Week 7: Packers 36, Bears 10
Aaron Rodgers and Jay Cutler were supposed to face off in some epic Midwestern Battle of the White Guys, but they didn’t, because Cutler was hurt. So the matchup ended up being Rodgers vs. Brian Hoyer. None of this matters, really, because Rodgers sucked, even though the Packers still won, because the Bears managed to suck more.
Week 8: Titans 36, Jags 22
I felt like the NFL was trolling me when I found out this was actually one of the Thursday games.
Week 9: Falcons 43, Buccaneers 28
I don’t remember anything about this game.
Week 10: Ravens 28, Browns 7
I watched this in a dive bar and I’m pretty sure I was at least five million whiskeys deep by the time it even started. Talk about a Thursday night: This was the week of the election, so we, as a nation, were two days into Trump’s America and I was two days into the biggest doom-driven bender I’ve been on since college. I therefore couldn’t tell you much about this game except that it was somewhat cathartic to watch guys run into each other for a few hours. Also, the Browns are a metaphor for America right now. We just keep taking so many goddamn Ls.

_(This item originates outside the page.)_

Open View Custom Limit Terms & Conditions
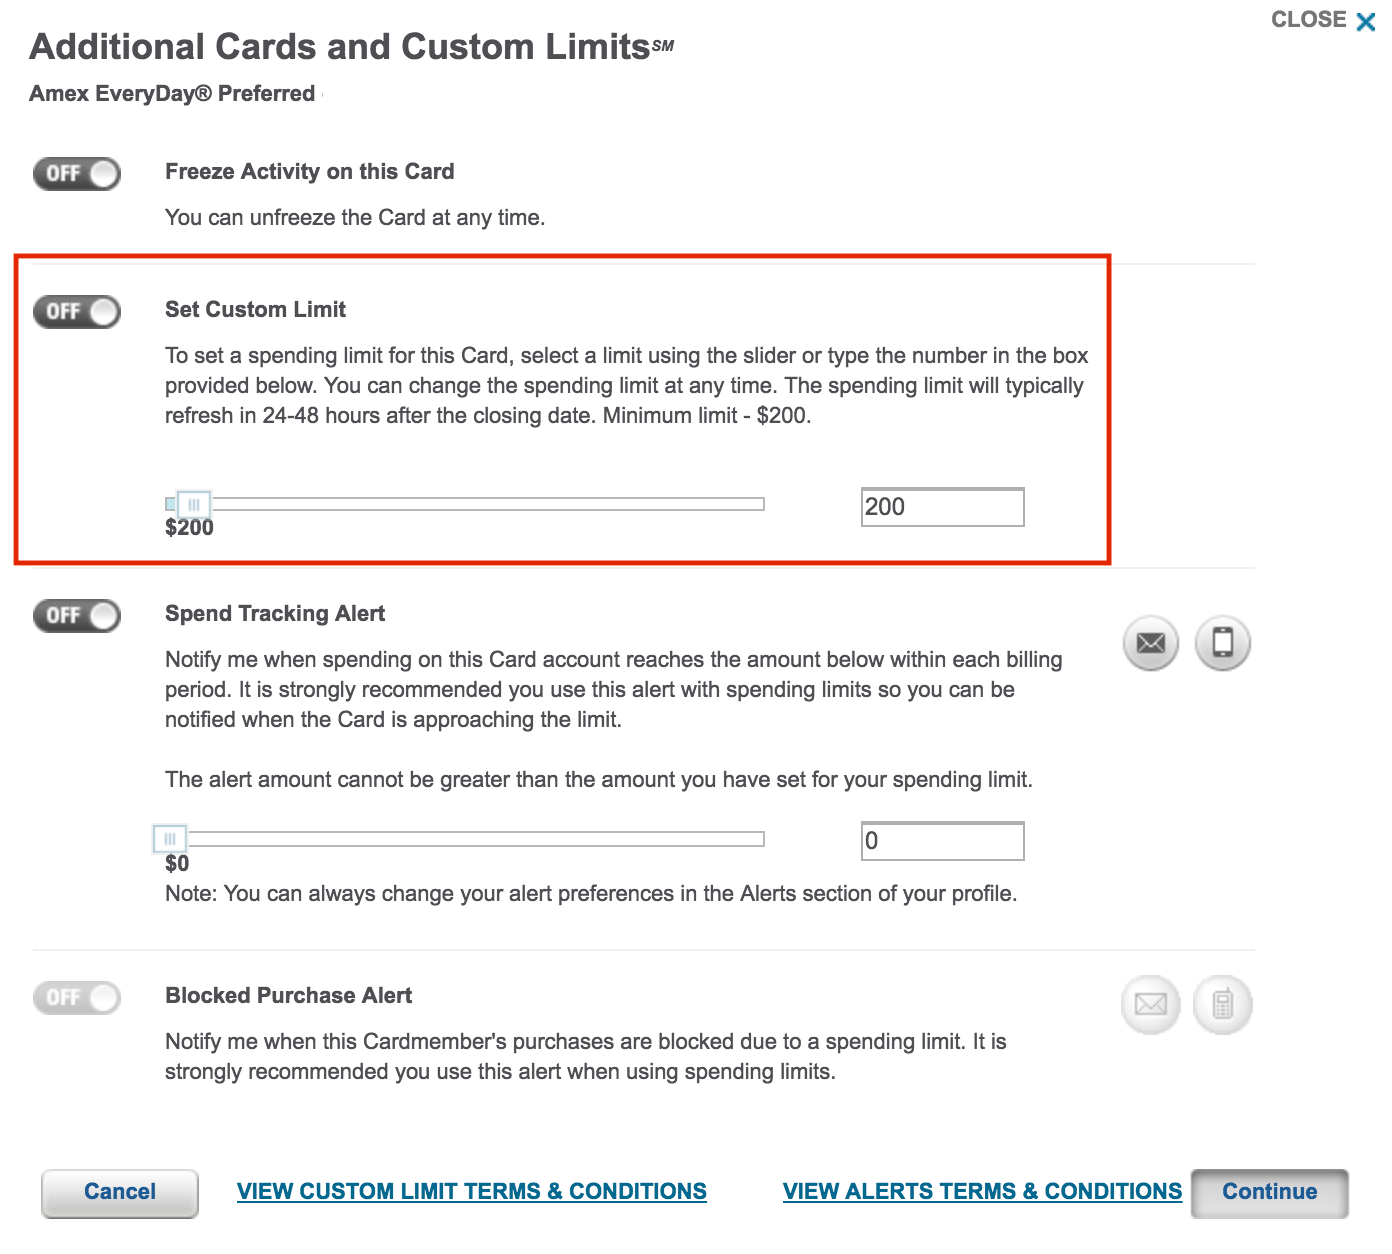Viewport: 1392px width, 1254px height. click(x=472, y=1191)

Week 11: Saints 20, Panthers 23
Oh god, this was that horrible game where Luke Kuechly suffered that horrible concussion and we all just had to watch as he cried uncontrollably on the field. The next day, Kuechly’s teammate Thomas Davis posted an Instagram of Kuechly to show us Kuechly was OK, but instead of looking OK, he looked very not OK.
Week 12: Thanksgiving
There was so much Thursday football on Thanksgiving, because there’s always so much Thursday football on Thanksgiving. So, we’re going to skip this because it wasn’t a true TNF experience.
Week 13: Cowboys 17, Vikings 15
This was the game where you could hear NFL execs exhaling sighs of relief in their Manhattan skyscrapers all the way from Kansas. Because this, my friends, was the most watched TNF game ever. Which must’ve been nice for the suits after a season of thinkpieces about why the NFL ratings were down.

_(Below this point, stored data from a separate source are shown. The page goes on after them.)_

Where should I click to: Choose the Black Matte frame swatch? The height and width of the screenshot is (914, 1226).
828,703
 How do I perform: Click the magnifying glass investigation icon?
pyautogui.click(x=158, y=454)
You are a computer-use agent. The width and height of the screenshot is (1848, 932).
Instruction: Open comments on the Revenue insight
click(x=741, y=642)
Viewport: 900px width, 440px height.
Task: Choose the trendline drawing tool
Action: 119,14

Week 14: Chiefs 21, Raiders 13
It was during Week 14 that we learned Alex Smith can actually throw a deep ball or two! Derek Carr didn’t perform the way he was supposed to, but, when your pinky is sticking out of the side of your hand, I can imagine throwing a football would be hard.
Week 15: Seahawks 24, Rams 3
Ahhhh, poor Jeff Fisher. He didn’t even get to set the record for having the most losses of any NFL coach because the Rams sacked him a few days before the game against the Seahawks. Which is funny, because the Seahawks were, like, the one team Fisher could ever beat. It was also the game that I noticed they started playing the Law and Order: SVU theme song during challenges. Also, the Seahawks’ all-green uniforms were the funniest things I’ve seen grown men wear since the Dolphins’ wore their color rush doodads.
Week 16: Eagles 24, Giants 19
Welp, Eli Manning got the Giants a big ol’ L by ending the game on an interception, which is both a great metaphor for Manning’s season, TNF in general, and, hey, 2016.
Happy holidays, everyone. We did it.